Celina Caesar-Chavannes is a business consultant, coach and international speaker. She currently serves as the Sr. Advisor, EDI Initiatives and Adjunct Lecturer at Queen’s University and her book, “Can You Hear Me Now?” was published by Penguin Random House Canada in February 2021. She was the former Member of Parliament for Whitby, Parliamentary Secretary to Prime Minister Justin Trudeau and Parliamentary Secretary for International Development. During her term as a Member of Parliament, Celina was awarded several distinctions including a feature in the April 2018 edition of O (Oprah Winfrey) Magazine entitled, “What would you stand up for and named Chatelaine Magazine’s Woman of the Year (2019). She has a Bachelor of Science, an MBA in Healthcare Management and an Executive MBA from the Rotman School of Management.

She can be followed on all social media platforms @iamcelinacc

Moderator Dr. Melanie J. Newton, Associate Professor of History, is the author of The Children of Africa in the Colonies: Free People of Color in Barbados in the Age of Emancipation (Baton Louisiana State University Press, 2008) and other scholarly articles and book chapters on gender, slavery and slave emancipation.
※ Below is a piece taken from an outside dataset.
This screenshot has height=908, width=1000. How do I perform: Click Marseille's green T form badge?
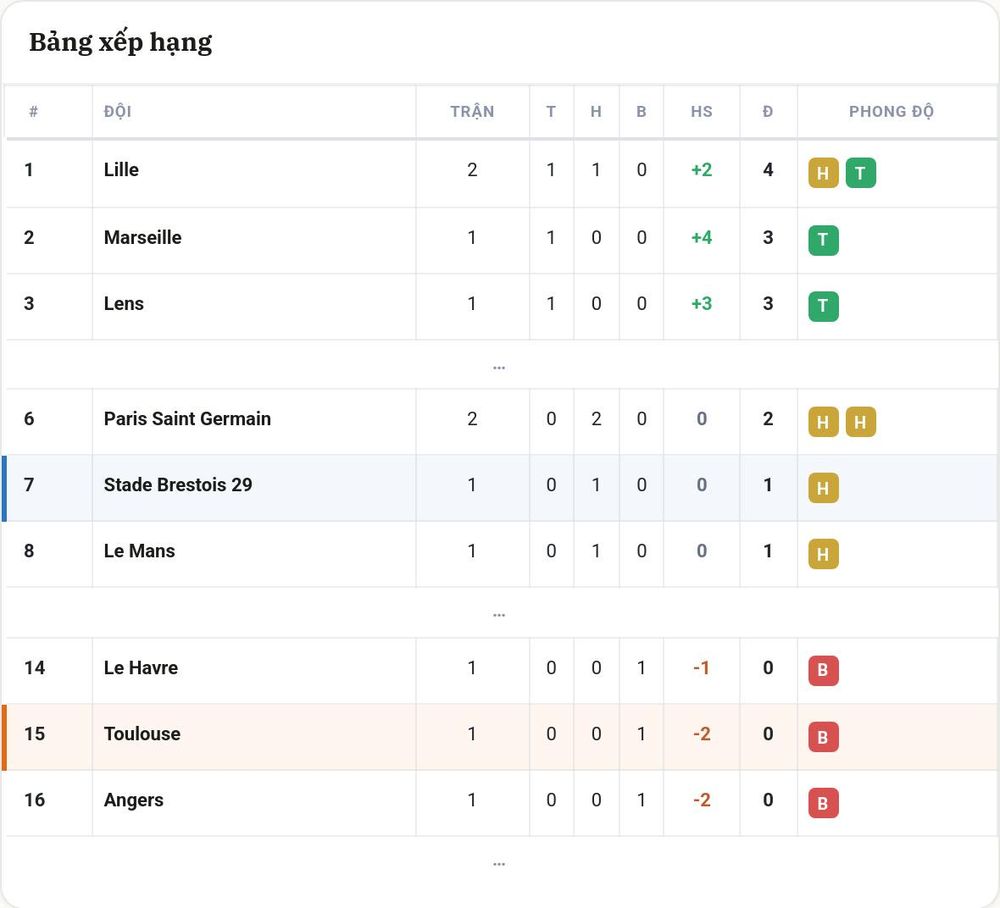point(823,240)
Recent and forthcoming publications include Melanie J. Newton, “Returns to a Native Land? Indigeneity and Decolonization in the Anglophone Caribbean” (Small Axe vol. 41, July 2013, pp. 108-122) and Stefanie Kennedy and Melanie J. Newton, “The Hauntings of Slavery: Colonialism and the Disabled Body in the Caribbean,” in Shaun Grech and Karen Soldatic eds., Disability in the Global South (Springer, 2017). She is also the co-editor, with Matthew Smith, of two Small Axe special issues on “Caribbean Historiography” (43 and 44, March and July 2014).